Millennials are now the plurality of the home-purchase market, making up 43% of all buyers, according to the National Association of Realtors. As the generation that came of age during the Great Recession found its feet in the housing market, tech-savvy millennials shifted mortgage processes by pushing for digital applications and verifications. Some of these digital natives became mortgage originators, and they have a fluency in social media and digital tools that makes them attractive to clients and employers alike.
Affordability rules for youngest buyers
Generation Z home shoppers are receiving more mortgage offers in affordable U.S. metro areas, particularly those in the Midwest and South regions, according to a May 2022 report from LendingTree. The most popular metro was Salt Lake City, where 16.6% of all mortgage offers in 2021 were made to Gen Z borrowers.
The Utah capital was followed by Louisville, Kentucky, and Oklahoma City, where more than 15% of mortgage offers last year involved members of Gen Z. Cincinnati and Indianapolis filled out the top five. The least popular metros for Gen Z buyers were expensive coastal cities. In San Francisco, New York City and San Jose, less than 5% of mortgage offers went to Gen Z buyers. Los Angeles and Boston were the other cities in the bottom five.
This marks a major departure from the previous generation of homebuyers. Millennial homebuyers prefer major and more expensive metros, according to LendingTree, which used the same methodology earlier this year to analyze millennial buyer behavior. The top three metros in 2021 for mortgage offers to millennials were Denver, Seattle and Boston. This age group received more than 60% of all loan offers in these metros.
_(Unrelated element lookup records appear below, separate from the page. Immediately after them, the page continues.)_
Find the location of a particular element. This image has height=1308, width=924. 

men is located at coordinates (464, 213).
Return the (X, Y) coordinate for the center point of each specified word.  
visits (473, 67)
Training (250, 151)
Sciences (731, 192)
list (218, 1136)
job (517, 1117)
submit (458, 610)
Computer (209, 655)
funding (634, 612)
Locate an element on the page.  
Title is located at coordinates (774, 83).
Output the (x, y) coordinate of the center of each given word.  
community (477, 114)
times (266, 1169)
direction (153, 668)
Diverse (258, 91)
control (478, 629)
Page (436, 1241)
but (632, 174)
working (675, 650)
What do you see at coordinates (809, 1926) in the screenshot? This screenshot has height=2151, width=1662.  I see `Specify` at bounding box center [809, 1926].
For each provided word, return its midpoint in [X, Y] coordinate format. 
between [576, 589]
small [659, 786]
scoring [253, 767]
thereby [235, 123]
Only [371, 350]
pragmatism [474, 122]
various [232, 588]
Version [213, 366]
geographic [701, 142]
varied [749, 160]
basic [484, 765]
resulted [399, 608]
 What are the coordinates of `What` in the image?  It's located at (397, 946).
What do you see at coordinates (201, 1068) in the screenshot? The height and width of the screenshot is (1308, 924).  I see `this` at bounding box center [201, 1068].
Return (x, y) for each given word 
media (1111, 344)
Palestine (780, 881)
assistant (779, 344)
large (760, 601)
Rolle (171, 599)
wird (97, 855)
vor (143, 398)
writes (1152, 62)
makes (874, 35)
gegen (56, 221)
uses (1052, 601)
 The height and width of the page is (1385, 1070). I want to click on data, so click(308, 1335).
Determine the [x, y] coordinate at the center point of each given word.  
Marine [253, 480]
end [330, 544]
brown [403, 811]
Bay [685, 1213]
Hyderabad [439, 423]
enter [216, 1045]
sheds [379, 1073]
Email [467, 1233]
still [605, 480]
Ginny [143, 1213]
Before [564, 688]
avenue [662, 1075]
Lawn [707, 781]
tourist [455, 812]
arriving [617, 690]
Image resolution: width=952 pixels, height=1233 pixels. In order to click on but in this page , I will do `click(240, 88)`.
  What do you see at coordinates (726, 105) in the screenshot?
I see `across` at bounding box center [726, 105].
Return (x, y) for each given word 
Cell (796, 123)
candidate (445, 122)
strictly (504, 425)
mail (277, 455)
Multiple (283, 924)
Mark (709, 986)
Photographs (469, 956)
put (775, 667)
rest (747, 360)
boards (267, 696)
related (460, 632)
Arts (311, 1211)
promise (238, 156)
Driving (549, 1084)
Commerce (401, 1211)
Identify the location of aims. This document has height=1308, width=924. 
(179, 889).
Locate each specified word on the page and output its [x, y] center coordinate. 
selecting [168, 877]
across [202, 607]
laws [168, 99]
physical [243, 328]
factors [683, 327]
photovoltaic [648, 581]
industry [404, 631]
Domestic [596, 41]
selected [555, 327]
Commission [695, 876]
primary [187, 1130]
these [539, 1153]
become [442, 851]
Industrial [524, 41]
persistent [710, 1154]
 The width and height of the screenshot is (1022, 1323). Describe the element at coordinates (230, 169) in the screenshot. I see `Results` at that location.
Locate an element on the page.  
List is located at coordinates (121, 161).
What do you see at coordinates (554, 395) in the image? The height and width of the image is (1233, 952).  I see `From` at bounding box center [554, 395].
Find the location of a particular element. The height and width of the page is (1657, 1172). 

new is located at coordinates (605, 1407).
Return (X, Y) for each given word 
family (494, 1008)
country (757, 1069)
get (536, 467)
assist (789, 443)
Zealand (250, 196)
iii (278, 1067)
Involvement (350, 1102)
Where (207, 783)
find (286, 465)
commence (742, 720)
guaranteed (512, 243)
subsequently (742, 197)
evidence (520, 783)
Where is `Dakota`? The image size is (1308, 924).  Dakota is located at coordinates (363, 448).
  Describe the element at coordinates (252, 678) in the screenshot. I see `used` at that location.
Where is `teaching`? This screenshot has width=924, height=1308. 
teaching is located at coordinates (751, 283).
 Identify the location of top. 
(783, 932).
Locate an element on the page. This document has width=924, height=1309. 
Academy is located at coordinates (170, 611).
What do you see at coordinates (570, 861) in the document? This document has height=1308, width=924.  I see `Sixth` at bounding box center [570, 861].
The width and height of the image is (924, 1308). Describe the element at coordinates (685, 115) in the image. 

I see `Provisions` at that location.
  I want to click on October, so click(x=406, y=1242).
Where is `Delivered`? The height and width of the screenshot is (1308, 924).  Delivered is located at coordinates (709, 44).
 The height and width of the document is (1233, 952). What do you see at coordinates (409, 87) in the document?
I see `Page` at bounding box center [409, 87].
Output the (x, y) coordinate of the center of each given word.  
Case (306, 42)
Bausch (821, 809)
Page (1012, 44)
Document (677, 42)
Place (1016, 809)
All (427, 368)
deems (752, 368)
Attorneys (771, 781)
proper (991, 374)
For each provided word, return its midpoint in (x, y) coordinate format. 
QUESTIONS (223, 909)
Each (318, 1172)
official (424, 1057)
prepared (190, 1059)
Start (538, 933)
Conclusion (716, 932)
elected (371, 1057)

Mortgage payments are rising sharply
Although mortgage interest rates softened slightly and briefly this past June after a sharp increase since the start of this year, they remained well above the 5% mark, according to Freddie Mac data. The leveling off was good news for mortgage affordability, which has been steadily decreasing as home prices, inflation and interest rates rise.
Homebuyer affordability decreased in April 2022, according to a Mortgage Bankers Association (MBA) analysis of payments sought by loan applicants. The national median monthly payment for applicants rose to $1,889, up 8.8% from the $1,736 figure in March. MBA’s updated forecast predicts that rates will remain above 5% for much of the year but calls for deceleration of home-price appreciation.
The trade group’s index revealed that purchase loan application payments were highest in Western states. Idaho topped the list, followed by Nevada, Arizona, California and Utah. The states at the bottom of the list (indicating better affordability) were Connecticut, Louisiana, Alaska and Wyoming.